- Task objective: Starting at the line containing "Task: Click the Back navigation arrow" and ending at the line containing "You are a computer-use agent. This", transcribe the listing below exactly. Keep both end lines, skip the pictures, and copy nothing else.

- Entries supplied:
————————
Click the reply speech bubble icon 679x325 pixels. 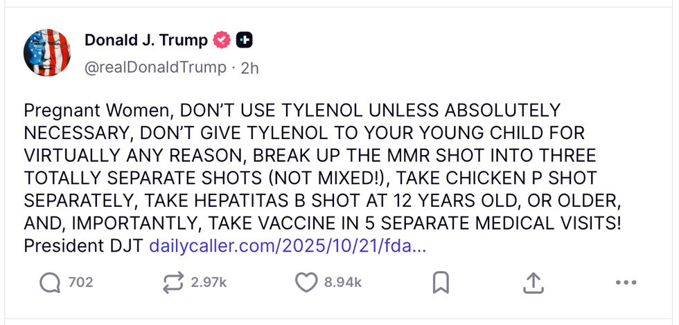click(x=50, y=282)
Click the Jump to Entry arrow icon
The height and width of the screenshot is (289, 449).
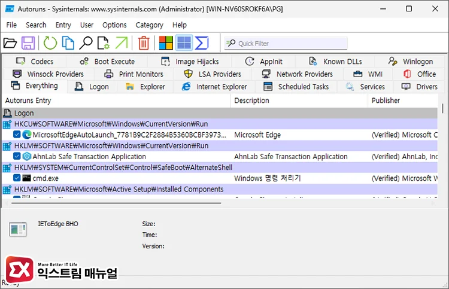(x=122, y=43)
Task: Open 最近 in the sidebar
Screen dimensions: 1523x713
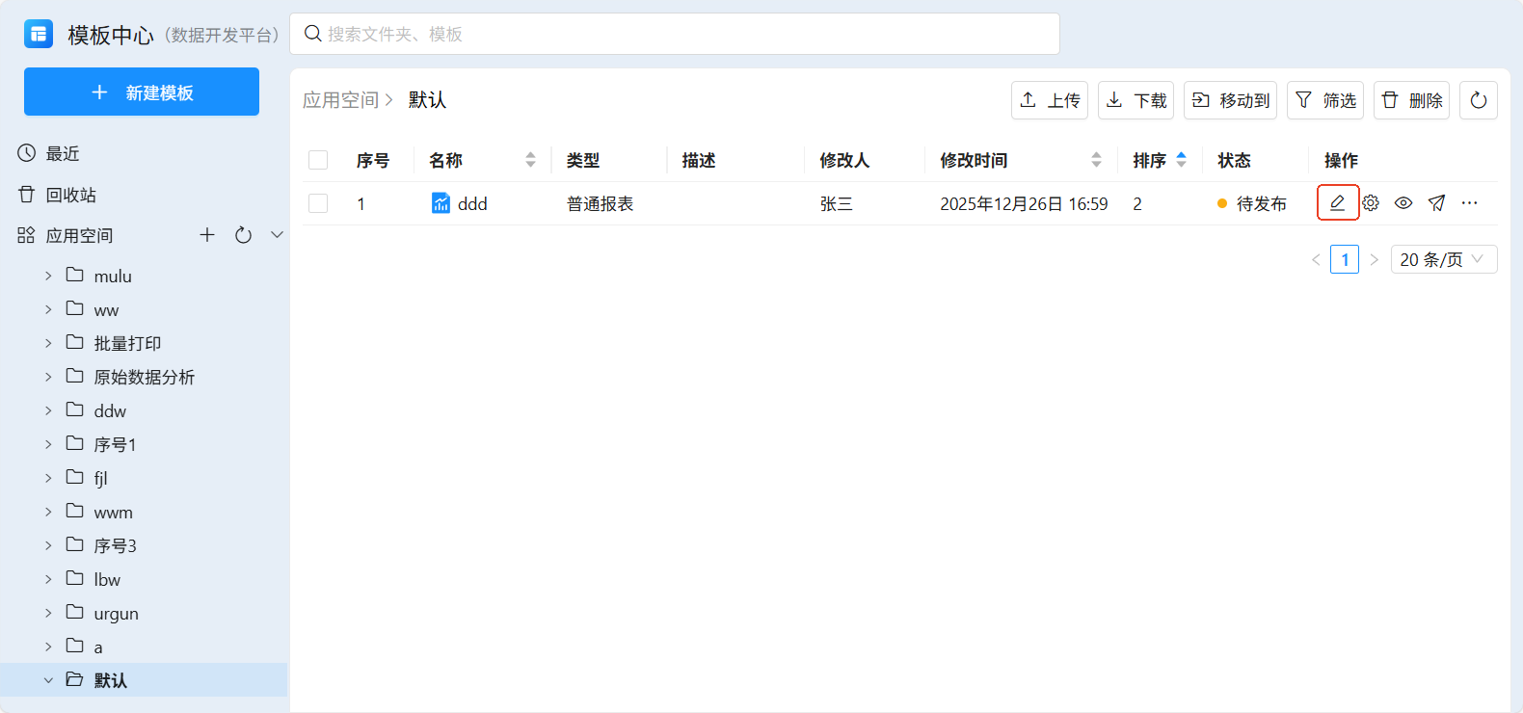Action: (62, 153)
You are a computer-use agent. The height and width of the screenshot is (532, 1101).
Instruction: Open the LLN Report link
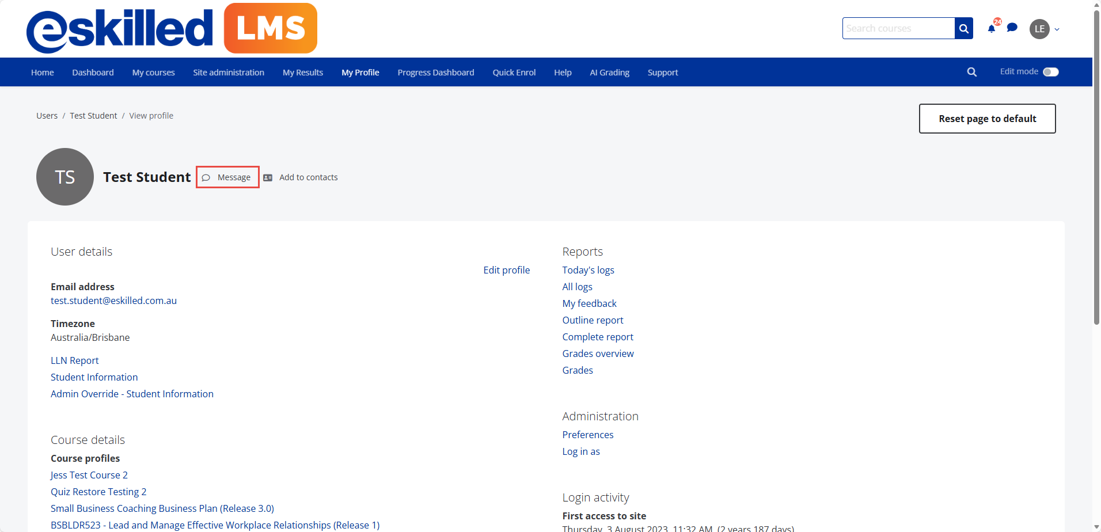click(75, 360)
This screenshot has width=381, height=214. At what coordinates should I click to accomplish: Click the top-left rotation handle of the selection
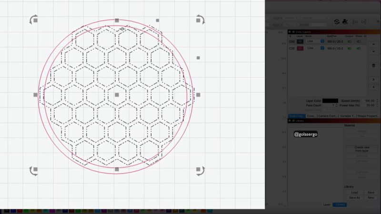click(x=33, y=19)
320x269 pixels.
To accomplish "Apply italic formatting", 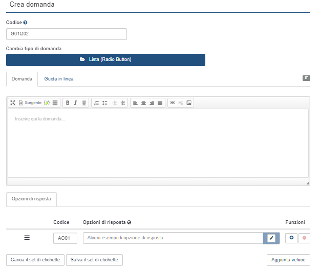I will (76, 103).
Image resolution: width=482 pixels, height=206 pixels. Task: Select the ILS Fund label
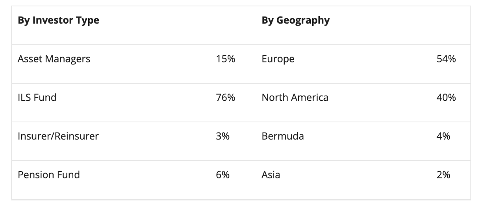point(37,97)
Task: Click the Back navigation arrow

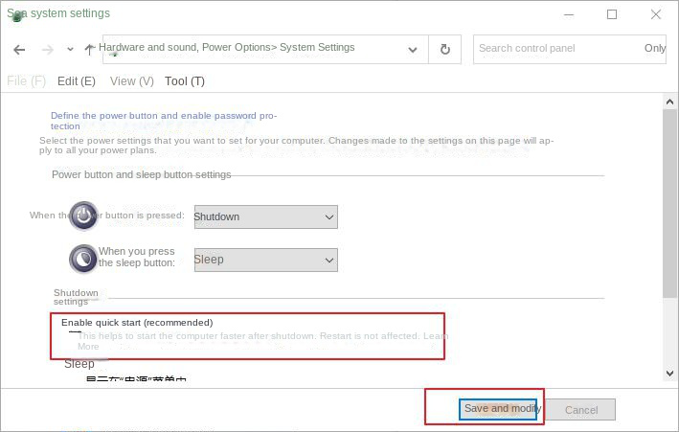Action: (x=19, y=50)
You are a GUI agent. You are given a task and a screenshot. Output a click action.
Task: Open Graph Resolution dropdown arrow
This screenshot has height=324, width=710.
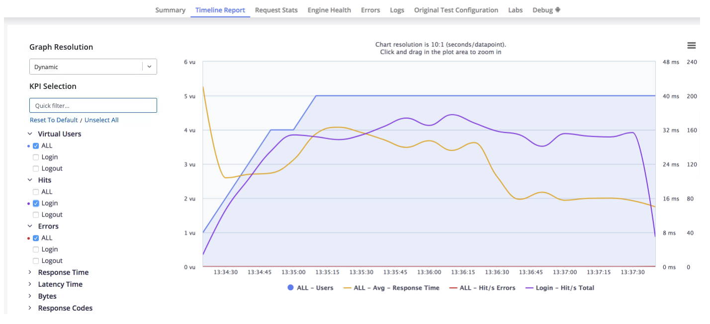pos(149,67)
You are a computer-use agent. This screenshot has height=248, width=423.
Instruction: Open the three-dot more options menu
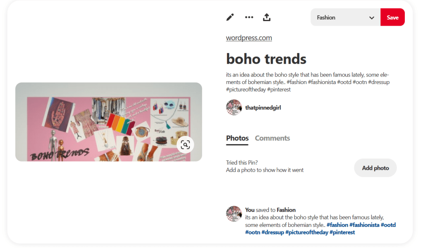tap(249, 17)
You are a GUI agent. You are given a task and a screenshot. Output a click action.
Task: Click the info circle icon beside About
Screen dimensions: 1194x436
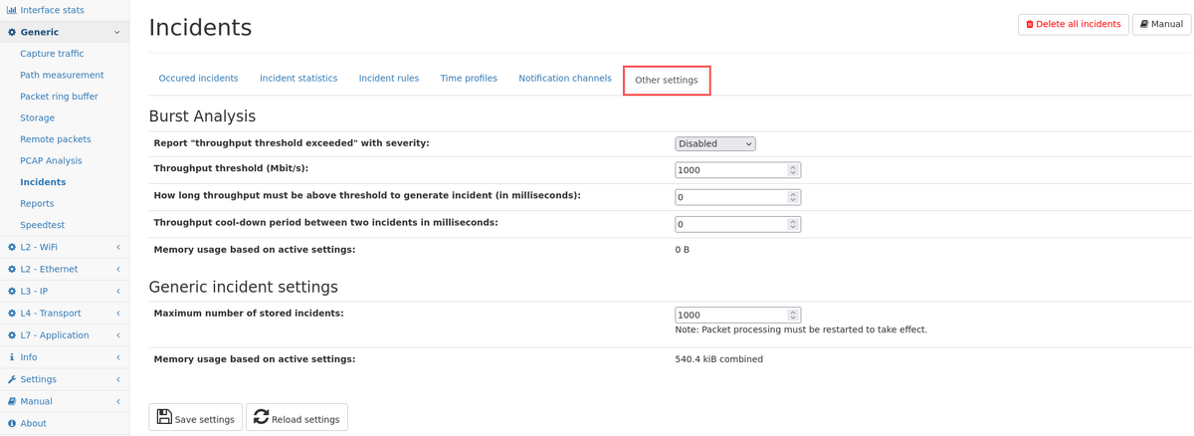point(12,423)
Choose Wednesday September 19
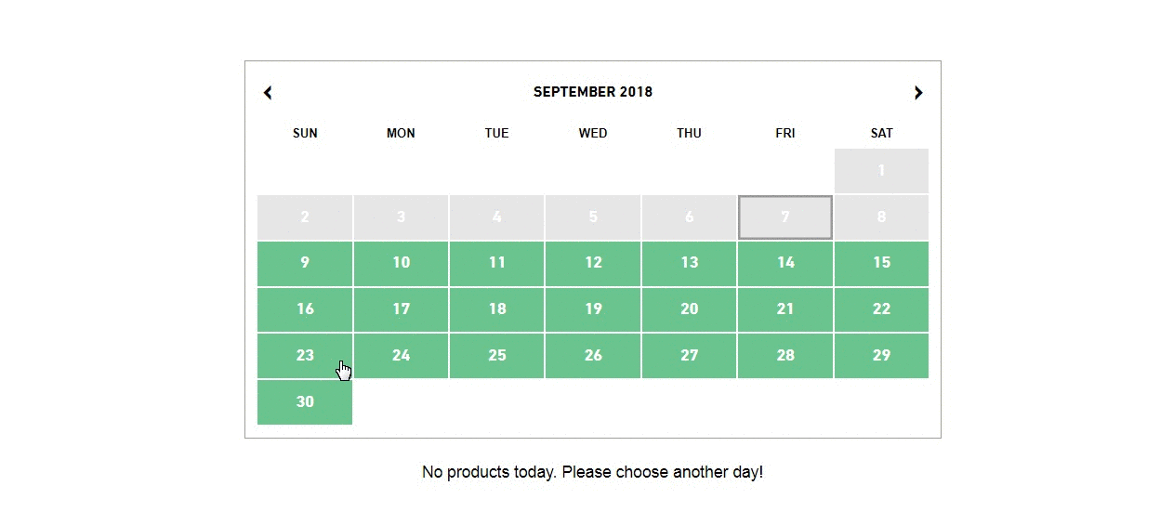Screen dimensions: 1160x512 (593, 309)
————————
- Finished exercise:
Task: Click the Back navigation arrow

Action: (x=19, y=50)
You are a GUI agent. You are given a task and a screenshot. Output a click action.
Task: Open Graph Resolution dropdown arrow
This screenshot has height=324, width=710.
pos(149,67)
You are a computer-use agent. This screenshot has height=248, width=423.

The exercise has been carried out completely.